By: Jiovanni Ming
Before we dig into this let me tell you a little bit about myself and how I was raised. I am a very outgoing and outspoken young woman, I’ve been that way since I was a child. If I see something that I like or even dislike I’m never afraid to make it known and I’ve always been told that this quality was a great one to have. My mother would beat it into my head that nothing just falls in your lap, if you want it you have to go after it. But as I matured I realized that her words were conditional and I’ve never understood why.
Once I hit the age where I decided boys weren’t icky anymore and the annoying one who always sat in the back of the class was kinda cute, my mother started singing a new tune. If it had anything to do with boys, then being outspoken wasn’t okay unless they were trying to hurt me in some way. Do you remember how in the movies the main character would have a devil and an angel on either shoulder telling them what to do?
Well that was me except with my mother throughout my Middle school and High school years, just yapping in my ear. “Let the boys come to you Jiovanni.” “Don’t run after those little boys you’ll look fast.” “The guy should always make the first move.” BLAH BLAH BLAH! I’m sure you can imagine my confusion, yes? I had to rewire my whole thought process and I hated it.
So, there I was, middle school me, confused as hell and trying to figure out why none of the boys were writing me notes or telling me that they liked me. You would think I’d be relieved once I’d figured it out the summer after eighth grade, right? WRONG! Let me explain… I had a HUGE crush on one of my guy friends during middle school which had eventually died due to what I thought was a lack of interest on his end. But to my surprise HE LIKED ME THE WHOLE TIME!
When I asked him why he never said anything he told me he was “scared” to. Who am I? The boogie man? I couldn’t believe it, it made absolutely no sense to me and at first I thought that it was a bad thing. My self-esteem plummeted… As if it wasn’t hard enough growing up as the little slinky black girl who was barely decent looking, but now boys are afraid of me too? This was just great. But I still tried it my mom’s way because “mother knows best” until I hit junior year.

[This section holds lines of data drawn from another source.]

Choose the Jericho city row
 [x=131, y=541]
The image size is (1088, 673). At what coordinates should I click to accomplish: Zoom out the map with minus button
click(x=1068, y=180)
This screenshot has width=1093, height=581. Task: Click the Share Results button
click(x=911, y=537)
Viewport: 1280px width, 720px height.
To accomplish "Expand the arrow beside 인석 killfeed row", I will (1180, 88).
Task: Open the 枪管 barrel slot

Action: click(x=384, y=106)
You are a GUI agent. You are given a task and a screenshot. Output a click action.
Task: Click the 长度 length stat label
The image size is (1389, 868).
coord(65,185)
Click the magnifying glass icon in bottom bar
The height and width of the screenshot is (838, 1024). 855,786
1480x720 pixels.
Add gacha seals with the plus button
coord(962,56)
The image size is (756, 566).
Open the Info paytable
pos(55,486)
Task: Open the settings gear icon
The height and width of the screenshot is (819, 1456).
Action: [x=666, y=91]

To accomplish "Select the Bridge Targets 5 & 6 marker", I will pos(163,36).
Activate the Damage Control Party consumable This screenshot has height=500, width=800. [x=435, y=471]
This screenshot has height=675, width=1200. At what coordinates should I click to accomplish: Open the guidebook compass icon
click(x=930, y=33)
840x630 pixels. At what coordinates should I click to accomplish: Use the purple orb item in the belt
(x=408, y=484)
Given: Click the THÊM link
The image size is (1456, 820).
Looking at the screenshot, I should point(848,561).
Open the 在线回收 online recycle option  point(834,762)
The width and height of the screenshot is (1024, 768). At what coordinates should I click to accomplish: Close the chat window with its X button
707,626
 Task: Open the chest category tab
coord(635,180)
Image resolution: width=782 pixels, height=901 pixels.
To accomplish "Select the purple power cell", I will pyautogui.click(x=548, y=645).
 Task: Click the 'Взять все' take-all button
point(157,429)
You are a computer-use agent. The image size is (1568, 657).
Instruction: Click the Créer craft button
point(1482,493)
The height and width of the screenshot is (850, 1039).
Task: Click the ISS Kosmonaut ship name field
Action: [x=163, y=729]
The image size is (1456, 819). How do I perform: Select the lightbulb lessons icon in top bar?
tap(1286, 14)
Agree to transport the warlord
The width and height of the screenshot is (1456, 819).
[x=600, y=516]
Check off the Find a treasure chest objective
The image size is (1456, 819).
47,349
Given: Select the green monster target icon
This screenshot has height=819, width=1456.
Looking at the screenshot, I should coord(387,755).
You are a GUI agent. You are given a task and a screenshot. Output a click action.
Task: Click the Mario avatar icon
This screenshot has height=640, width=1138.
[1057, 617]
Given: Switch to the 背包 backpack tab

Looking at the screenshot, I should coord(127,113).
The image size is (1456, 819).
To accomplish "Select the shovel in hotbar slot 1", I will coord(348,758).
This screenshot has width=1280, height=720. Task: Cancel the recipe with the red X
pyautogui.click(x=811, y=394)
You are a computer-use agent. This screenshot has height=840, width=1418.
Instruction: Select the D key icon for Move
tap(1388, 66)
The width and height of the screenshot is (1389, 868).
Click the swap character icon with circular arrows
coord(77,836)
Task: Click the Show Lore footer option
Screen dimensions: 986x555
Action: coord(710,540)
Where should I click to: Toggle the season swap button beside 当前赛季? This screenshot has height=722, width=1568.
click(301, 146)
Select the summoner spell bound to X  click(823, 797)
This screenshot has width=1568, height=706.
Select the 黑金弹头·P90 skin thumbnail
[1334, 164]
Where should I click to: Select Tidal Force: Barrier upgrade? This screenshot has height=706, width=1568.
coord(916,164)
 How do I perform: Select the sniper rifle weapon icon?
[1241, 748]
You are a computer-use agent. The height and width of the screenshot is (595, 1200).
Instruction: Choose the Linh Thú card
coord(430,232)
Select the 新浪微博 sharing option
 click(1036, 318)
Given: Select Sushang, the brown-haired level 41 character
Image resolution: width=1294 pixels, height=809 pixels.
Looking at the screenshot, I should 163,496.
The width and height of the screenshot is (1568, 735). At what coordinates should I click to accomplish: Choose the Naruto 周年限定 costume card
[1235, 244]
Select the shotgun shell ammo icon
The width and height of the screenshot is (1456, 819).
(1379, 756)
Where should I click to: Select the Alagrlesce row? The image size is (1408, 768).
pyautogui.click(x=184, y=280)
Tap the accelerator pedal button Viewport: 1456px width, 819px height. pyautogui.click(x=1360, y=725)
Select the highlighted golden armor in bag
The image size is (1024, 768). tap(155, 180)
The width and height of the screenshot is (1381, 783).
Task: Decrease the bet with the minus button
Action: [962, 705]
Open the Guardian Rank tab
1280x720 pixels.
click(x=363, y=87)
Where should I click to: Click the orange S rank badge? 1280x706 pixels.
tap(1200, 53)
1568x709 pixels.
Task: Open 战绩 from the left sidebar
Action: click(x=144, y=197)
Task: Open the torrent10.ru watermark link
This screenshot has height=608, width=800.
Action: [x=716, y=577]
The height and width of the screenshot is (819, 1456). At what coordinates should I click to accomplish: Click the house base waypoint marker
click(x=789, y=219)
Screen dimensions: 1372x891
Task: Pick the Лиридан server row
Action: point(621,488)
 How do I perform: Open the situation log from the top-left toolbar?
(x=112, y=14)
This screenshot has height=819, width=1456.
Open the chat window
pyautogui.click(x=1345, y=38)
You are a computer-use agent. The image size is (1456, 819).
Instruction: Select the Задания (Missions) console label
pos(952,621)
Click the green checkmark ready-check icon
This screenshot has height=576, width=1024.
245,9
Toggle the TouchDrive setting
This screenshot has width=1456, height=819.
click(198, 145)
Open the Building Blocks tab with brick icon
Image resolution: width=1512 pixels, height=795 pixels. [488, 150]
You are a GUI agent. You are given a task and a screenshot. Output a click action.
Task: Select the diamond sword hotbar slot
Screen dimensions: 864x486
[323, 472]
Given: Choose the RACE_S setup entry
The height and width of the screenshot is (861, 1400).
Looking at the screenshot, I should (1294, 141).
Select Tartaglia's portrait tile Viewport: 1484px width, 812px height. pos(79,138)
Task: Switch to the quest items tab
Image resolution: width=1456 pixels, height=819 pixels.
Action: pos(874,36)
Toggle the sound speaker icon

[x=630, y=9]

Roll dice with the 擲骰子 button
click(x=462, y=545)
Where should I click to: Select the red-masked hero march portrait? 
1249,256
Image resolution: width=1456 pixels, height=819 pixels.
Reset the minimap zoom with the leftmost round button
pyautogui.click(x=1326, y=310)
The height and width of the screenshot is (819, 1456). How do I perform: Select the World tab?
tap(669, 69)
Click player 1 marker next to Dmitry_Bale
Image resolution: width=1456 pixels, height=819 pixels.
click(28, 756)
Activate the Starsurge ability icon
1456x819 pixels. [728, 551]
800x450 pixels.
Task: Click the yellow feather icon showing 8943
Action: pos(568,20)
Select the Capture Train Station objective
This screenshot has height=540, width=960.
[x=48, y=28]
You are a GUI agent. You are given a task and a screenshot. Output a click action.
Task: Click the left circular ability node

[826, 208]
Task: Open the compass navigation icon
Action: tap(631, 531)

Now let me tell you about seventeen year old me, seventeen year old me knew that she was all that in a bag of chips and more! She was living for herself and not giving a damn about anyone else and how they felt about her, okay? I was THAT girl and I realized that it could be very intimidating and not just for the boys either. I noticed that it wasn’t that boys weren’t interested in me, I was just sort of… unapproachable and if it wasn’t that we simply didn’t run with the same people for them to even have that access to me.
After coming to these conclusions not only on my own but with reassurance from both my male and female friends I decided that this “waiting game” wasn’t for me. I refused to keep watching the boys I was interested in slip through my fingers especially when it was clear that their was some sort of mutual attraction. It just seemed ridiculous to keep letting these opportunities pass me by just because according to whoever it wasn’t appropriate for me to be the first to speak up.
Moral of the story is ladies if you like him I’d recommend you go and get him. Let me let you in on a little secret, GUYS CAN BE SHY TOO! I’m not telling you to be “thirsty” but you can let yourself and your interest be known. All it takes is simply introducing yourself or giving an innocent compliment to give them that extra push to make the first move.
If you’re really brave you can even give them your number. Let’s be honest girls, guys can be a little slow so you may have to drop a couple hints. There’s nothing wrong with that! What’s the worst that could happen? Go get your man because I guarantee you, if YOU don’t somebody else will.